J'ai lu "Poil de carotte" à trente-huit ans et bien qu'il s'agisse d'un récit d'enfance, je reste dubitatif sur le fait qu'il s'agisse d'un récit pour les enfants. Mes attentes vis-à-vis de ce livre, que j'imaginais plutôt léger et empreint d'une forme de tendresse, se sont en effet heurtées à une texte d'une rare dureté.
Poil de carotte est évidemment baptisé ainsi à cause de sa tignasse rousse. C'est d'ailleurs le seul élément du livre qui soit véritablement passé dans la culture populaire et dans le langage courant. Mais deja derrière ce surnom qui se veut taquin, se cachent la moquerie et le dénigrement. Pas "cheveux" de carotte, non : "poil" de carotte. Le physique du jeune protagoniste est d'ailleurs volontairement présenté comme ingrat et sa fratrie comme sa mère ne manquent pas de le lui rappeler.

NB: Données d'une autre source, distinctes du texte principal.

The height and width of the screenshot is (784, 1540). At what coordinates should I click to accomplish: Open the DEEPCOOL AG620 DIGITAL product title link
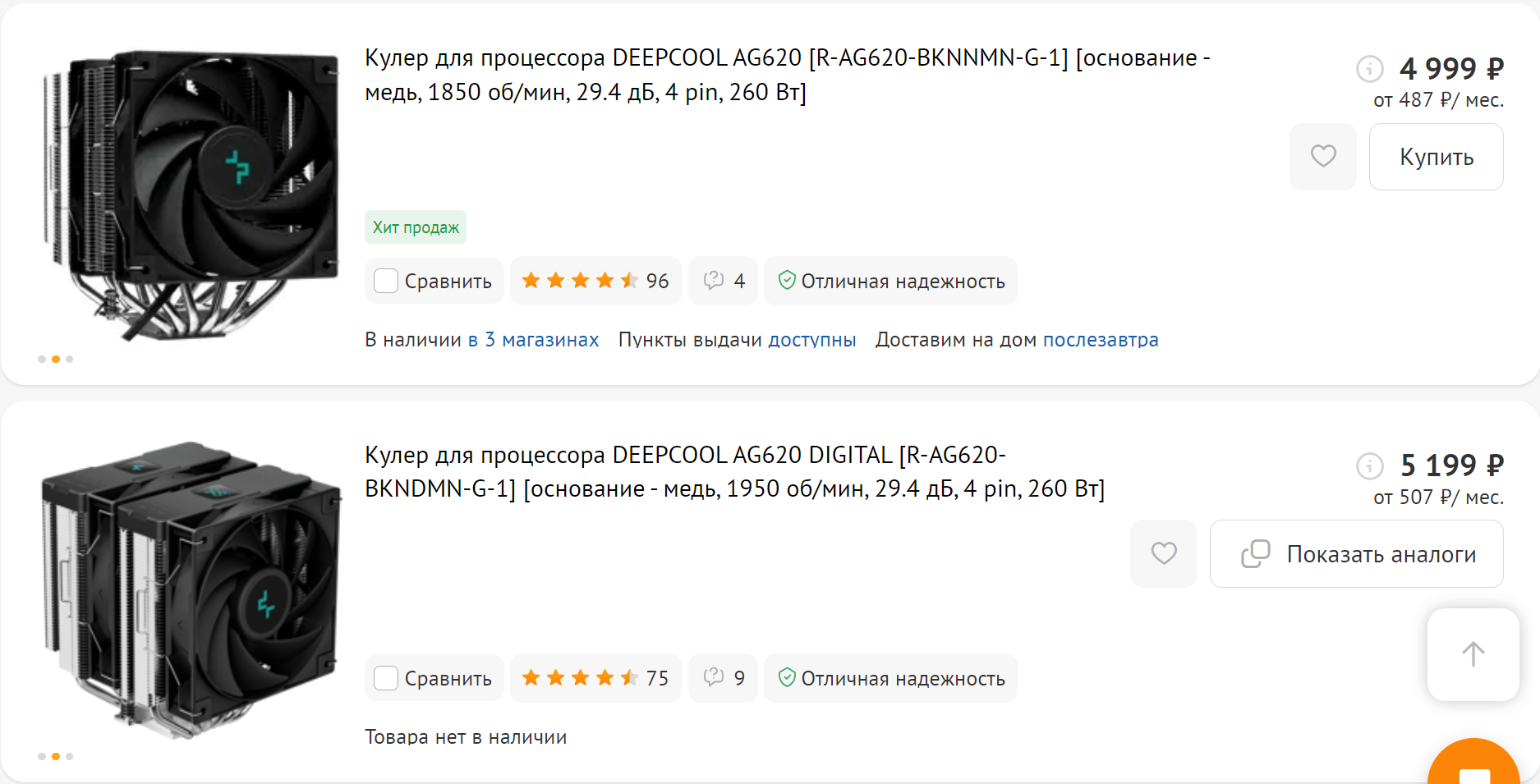733,472
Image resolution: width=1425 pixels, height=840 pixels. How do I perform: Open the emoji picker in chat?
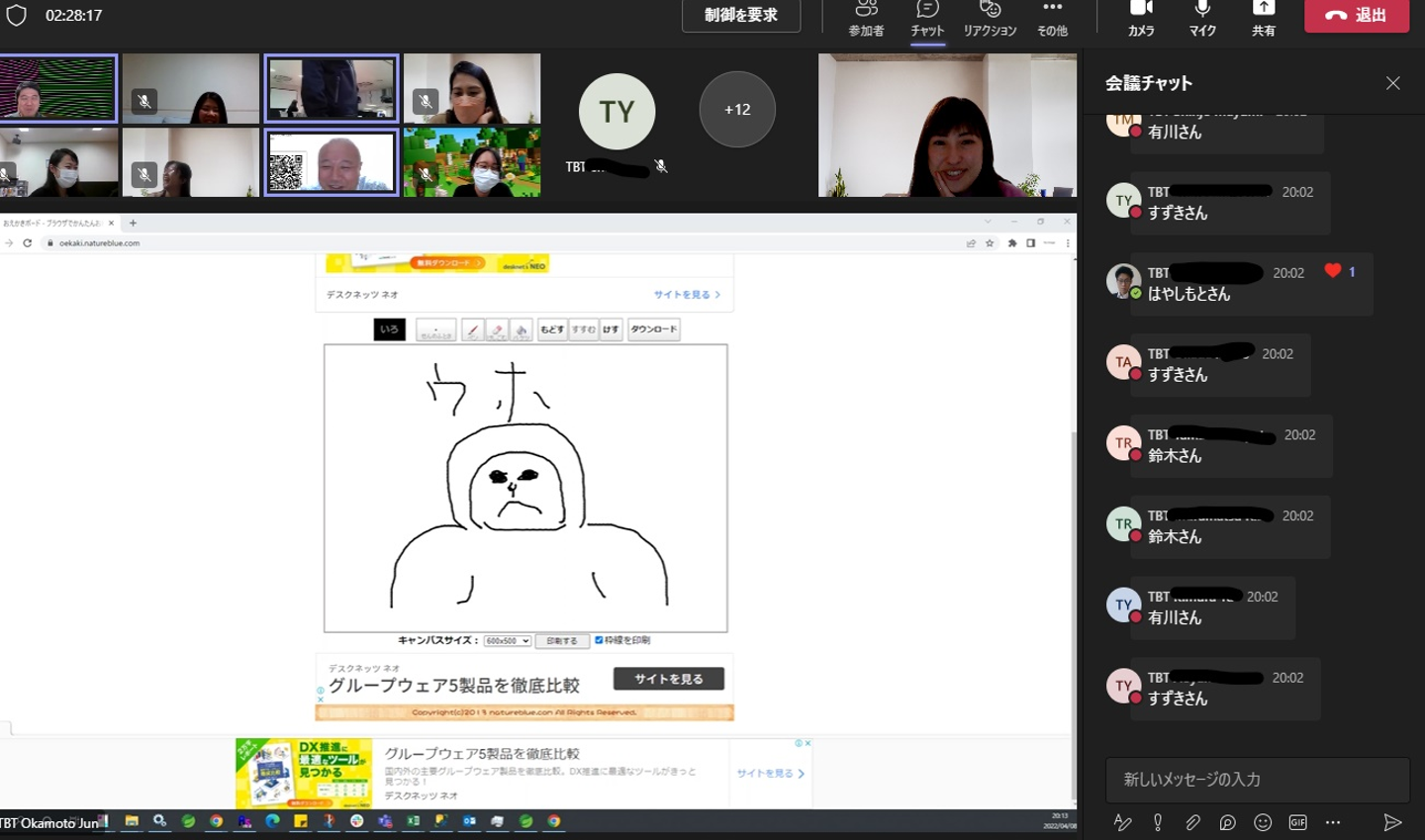coord(1263,822)
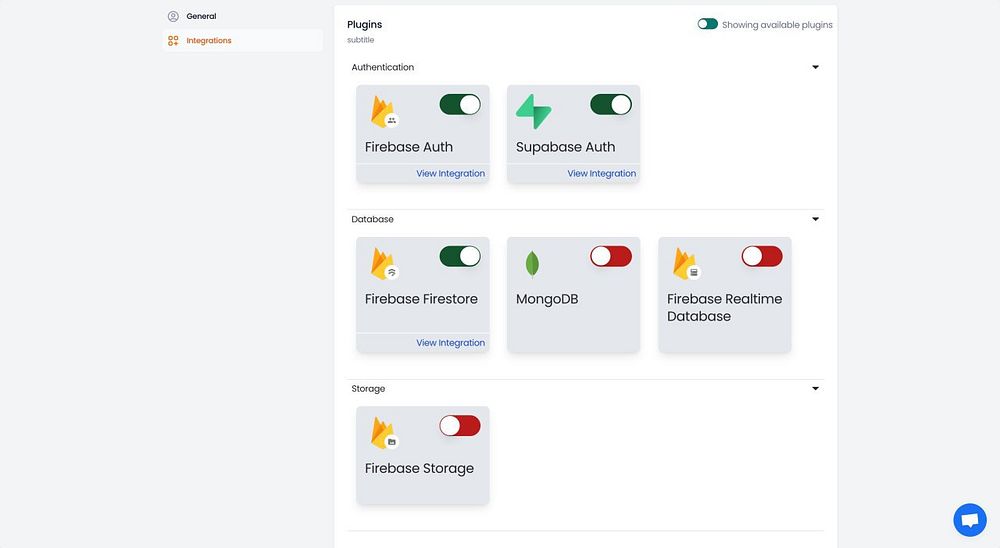Image resolution: width=1000 pixels, height=548 pixels.
Task: Open the General settings tab
Action: point(201,16)
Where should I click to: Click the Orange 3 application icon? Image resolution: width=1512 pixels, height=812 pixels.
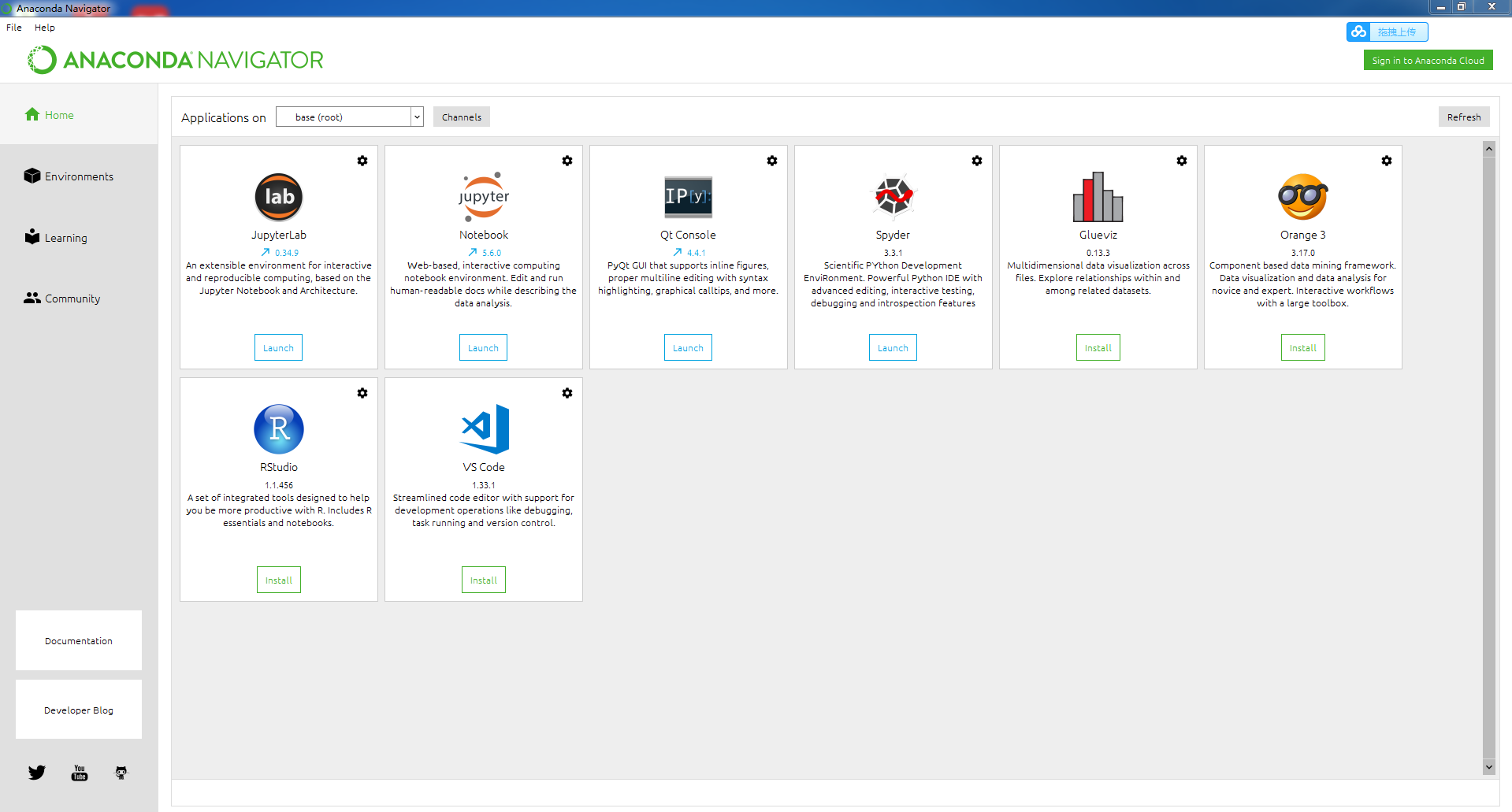1302,197
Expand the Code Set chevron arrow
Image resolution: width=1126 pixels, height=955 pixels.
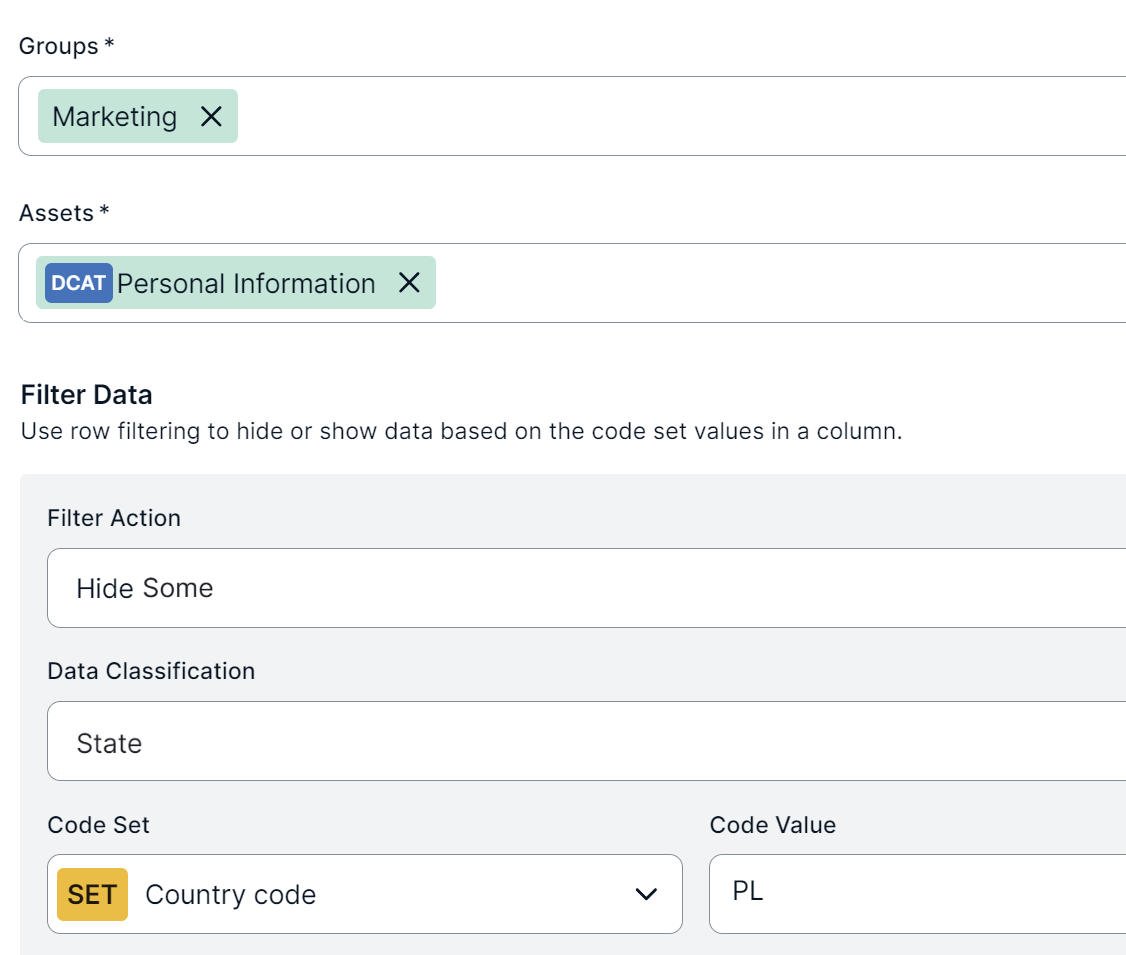[x=646, y=894]
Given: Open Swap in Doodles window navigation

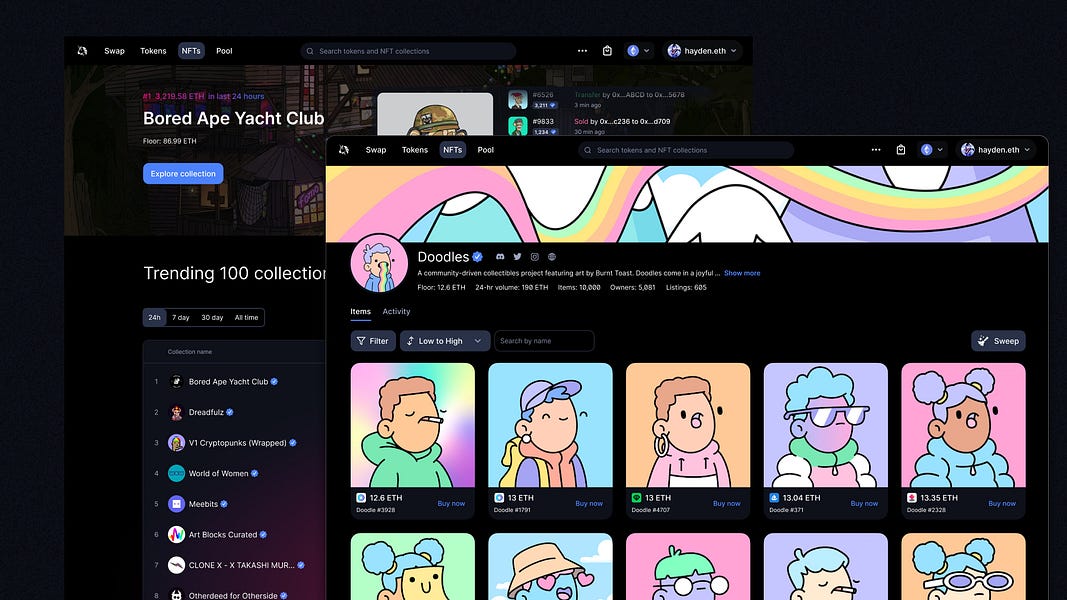Looking at the screenshot, I should point(375,150).
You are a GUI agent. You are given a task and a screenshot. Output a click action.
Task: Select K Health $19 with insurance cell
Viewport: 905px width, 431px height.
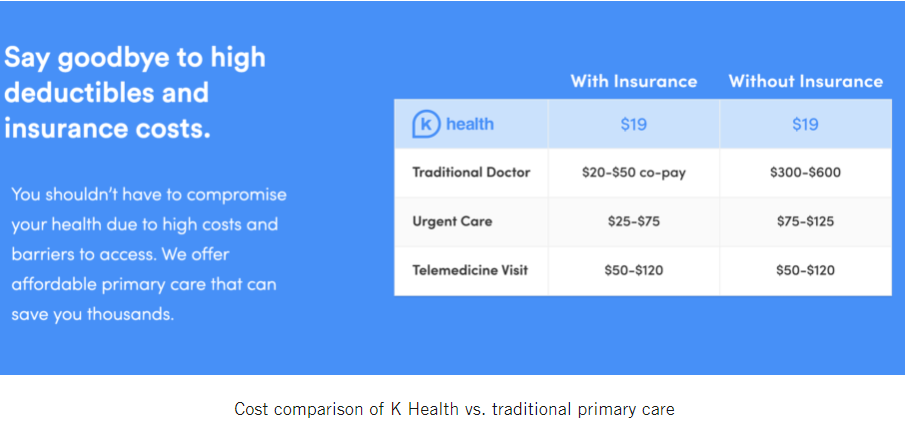pyautogui.click(x=634, y=124)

Ce surnom, on le comprend rapidement, n'a finalement pas grand chose d'affectueux. Poil de carotte est le souffre-douleur de sa famille, particulièrement de sa mère. Son grand frère Felix moque sa couardise, sa soeur Ernestine le rappelle régulièrement à l'ordre, mais l'un comme l'autre semblent pourtant lui manifester une certaine forme d'amour fraternel. La figure maternelle, en revanche, apparaît comme un concentré de mauvaise foi, de brutalité et de manipulation. Le pauvre Poil de carotte est ainsi régulièrement vilipendé, brimé, injustement puni, voire tout simplement rossé, battu, giflé. La violence empreint chaque court chapitre de ce récit, imprégnant la psyché de notre jeune antihéros, pourtant pas dénué de bonne volonté et d'intelligence.
Mais la ruse de Poil de Carotte ne le met pas à l'abri des conséquences désastreuses de cette éducation "à la dure". Il intègre cette violence, la déchaînant à son tour contre les objets, les animaux, voire contre lui-même. Le pauvre enfant en arrivant à des extrémités telles que des pensées suicidaires. La figure paternelle s'impose en contrepoint, se caractérisant par une certaine bienveillance, mais un caractère trop débonnaire pour être juste. La veulerie de M. Lepic l'empêche en effet de s'opposer frontalement à son épouse et le contraint à des compromis incompréhensibles pour son fils. Lequel ne sachant plus sur quel pied danser pour éviter les volées de coups.
La prose de Jules Renard est tout aussi déconcertante que son histoire. Mélange de saynètes, d'échanges théâtraux et de monologues intérieurs, le schéma narratif de "Poil de carotte" déconcerte et interpelle. Certains passages s'avèrent crus et violents (on pense à la mise à mort du chat), d'autres se révèlent plus poétiques et métaphoriques, à l'image de la tempête de feuilles qui amèneront Poil de carotte à sa tentative de rébellion. Quoiqu'il en soit, la plume de Jules Renard, précise et singulière, ne devrait laisser personne indifférent.
Sans sombrer dans la méchanceté pathologique d'une Folcoche façon "Vipère au poing", la rudesse familiale de "Poil de carotte" préfigure plutôt celle de "Mon bel oranger". Poil de carotte et Zézé, même combat. Celui d'une enfance traumatique, malgré tout ponctuée d'instants de grâce et de douceur. L'histoire d'un enfant rusé, entouré de figures ambivalentes, mais où l'acrimonie et la brutalité des adultes détruit plus qu'elle ne construit. Un livre qui nous rappelle que le salut se trouve parfois en dehors du cercle familial et que certaines blessures d'enfance seront bien difficiles à panser.